Aloha Steve,
I order to protect Mac users I did not publish any technical details of the vulnerability. The video simply illustrates the impact of that flaw, and shows that contrary to Apple's claims, Mojave does not protect user data (in a sufficient way).
IMHO this is something important that Mac users should be made aware of (while yes, not providing any details that hackers could (ab)use to exploit the bug).
Aloha "Patrick"
If you really are who you say you are, (skeptical) then I have some words for you. You have shown that there is a vulnerability in a brand new feature of an operating system on release day. No doubt, you timed this information release with the consumer release. If you had posted this information a week ago, in the format that you did, I would not have posted such a scathing assessment of your motives. However instead you have diverted the publicity of the release of a brand new operating system to your address book security bypass exploit. Congratulations on your media storm, this serves nothing but yourself.

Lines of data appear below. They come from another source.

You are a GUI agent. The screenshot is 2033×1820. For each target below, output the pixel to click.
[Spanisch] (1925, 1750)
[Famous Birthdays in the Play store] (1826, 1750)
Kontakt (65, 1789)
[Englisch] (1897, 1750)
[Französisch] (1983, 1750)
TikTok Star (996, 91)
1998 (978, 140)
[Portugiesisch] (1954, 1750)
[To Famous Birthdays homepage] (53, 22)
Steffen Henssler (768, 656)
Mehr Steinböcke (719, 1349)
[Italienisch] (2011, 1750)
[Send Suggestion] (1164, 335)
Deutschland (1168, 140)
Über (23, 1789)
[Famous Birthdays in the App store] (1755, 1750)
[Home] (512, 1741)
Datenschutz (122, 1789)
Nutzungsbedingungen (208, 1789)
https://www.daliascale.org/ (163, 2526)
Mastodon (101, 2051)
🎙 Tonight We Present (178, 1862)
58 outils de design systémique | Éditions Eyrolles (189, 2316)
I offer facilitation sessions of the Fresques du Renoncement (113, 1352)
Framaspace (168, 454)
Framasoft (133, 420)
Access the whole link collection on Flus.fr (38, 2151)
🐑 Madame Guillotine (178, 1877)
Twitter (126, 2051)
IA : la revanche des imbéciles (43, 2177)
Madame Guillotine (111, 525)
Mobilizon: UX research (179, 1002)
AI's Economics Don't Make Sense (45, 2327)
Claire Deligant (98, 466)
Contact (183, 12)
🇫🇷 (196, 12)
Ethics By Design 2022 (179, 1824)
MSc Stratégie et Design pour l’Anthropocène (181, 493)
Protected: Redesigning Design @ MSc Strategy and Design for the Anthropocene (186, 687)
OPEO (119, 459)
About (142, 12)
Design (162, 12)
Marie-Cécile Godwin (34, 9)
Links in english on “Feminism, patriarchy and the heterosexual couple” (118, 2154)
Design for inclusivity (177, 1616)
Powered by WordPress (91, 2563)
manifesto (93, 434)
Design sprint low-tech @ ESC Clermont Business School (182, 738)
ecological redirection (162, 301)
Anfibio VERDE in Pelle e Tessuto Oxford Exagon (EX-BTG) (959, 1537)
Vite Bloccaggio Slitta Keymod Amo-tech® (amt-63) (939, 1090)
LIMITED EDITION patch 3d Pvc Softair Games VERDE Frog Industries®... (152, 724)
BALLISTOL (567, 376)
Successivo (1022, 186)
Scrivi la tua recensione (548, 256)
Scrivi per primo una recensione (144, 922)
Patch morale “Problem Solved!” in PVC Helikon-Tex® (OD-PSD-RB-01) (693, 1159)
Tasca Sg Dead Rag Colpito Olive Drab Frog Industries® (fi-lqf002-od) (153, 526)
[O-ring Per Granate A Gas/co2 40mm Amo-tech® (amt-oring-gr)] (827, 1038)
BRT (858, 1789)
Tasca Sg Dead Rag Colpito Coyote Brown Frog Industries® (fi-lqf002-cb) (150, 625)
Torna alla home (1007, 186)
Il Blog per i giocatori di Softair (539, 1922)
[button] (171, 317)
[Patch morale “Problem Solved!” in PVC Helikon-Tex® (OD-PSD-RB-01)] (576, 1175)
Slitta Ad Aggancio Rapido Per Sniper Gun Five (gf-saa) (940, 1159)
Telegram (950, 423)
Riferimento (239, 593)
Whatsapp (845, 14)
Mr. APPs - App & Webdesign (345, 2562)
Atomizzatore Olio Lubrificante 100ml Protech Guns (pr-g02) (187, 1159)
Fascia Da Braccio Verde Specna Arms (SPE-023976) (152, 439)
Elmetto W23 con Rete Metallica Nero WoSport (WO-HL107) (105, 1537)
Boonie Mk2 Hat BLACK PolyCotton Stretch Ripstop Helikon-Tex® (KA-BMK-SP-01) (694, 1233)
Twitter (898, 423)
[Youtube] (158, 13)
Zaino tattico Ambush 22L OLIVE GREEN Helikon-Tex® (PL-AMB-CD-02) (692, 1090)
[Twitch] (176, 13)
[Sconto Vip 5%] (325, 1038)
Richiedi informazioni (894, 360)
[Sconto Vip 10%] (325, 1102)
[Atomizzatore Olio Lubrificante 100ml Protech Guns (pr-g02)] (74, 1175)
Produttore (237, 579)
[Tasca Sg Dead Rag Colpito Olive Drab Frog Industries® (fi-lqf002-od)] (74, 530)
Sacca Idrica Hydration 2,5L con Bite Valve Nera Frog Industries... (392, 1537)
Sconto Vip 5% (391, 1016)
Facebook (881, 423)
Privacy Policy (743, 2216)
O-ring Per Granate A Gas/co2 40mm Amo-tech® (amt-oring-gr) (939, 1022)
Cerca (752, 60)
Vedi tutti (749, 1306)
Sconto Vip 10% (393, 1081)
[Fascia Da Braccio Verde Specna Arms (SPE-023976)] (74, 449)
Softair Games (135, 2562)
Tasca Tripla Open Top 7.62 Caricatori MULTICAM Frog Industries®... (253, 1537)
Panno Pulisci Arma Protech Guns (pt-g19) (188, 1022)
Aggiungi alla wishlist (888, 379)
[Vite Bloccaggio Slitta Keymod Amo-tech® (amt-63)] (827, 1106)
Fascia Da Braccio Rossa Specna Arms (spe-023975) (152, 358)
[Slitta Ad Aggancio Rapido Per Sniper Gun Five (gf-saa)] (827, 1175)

There are reasons why ethical security researchers post information to the public. Those reasons include:
Active exploitation (i.e. malware found in the wild)
Refusal from the vendor to fix a known vulnerability
Edit: Also to provide mitigation instructions, which you have not.
None of these cases are true, unless you can show us an email from Apple stating they do not consider what you did a vulnerability. There is no reason why you could not sit on your hands, or assist Apple in developing a fix (they pay double for this, in their insider program I will mention later) while Apple included their fix in 10.14.1 or 10.14.0.1. This has minimal risk of being actively exploited, especially since you obviously knew of this flaw during beta. The whole point of the beta program is for testers and professionals to find bugs and fix them before they go live. By posting in the format you did, all you have done is make the security industry look bad.
Apple does have a bug bounty program, they just offer it to researchers that have a track record with them. If you wanted to get paid for your vulnerabilities, either work with Apple to get on that list, or send your vulnerabilities to the Zero Day Initiative.
I ask you to question yourself if you really did this to help the public, or to draw attention to yourself. Thank you for reading my lengthy response.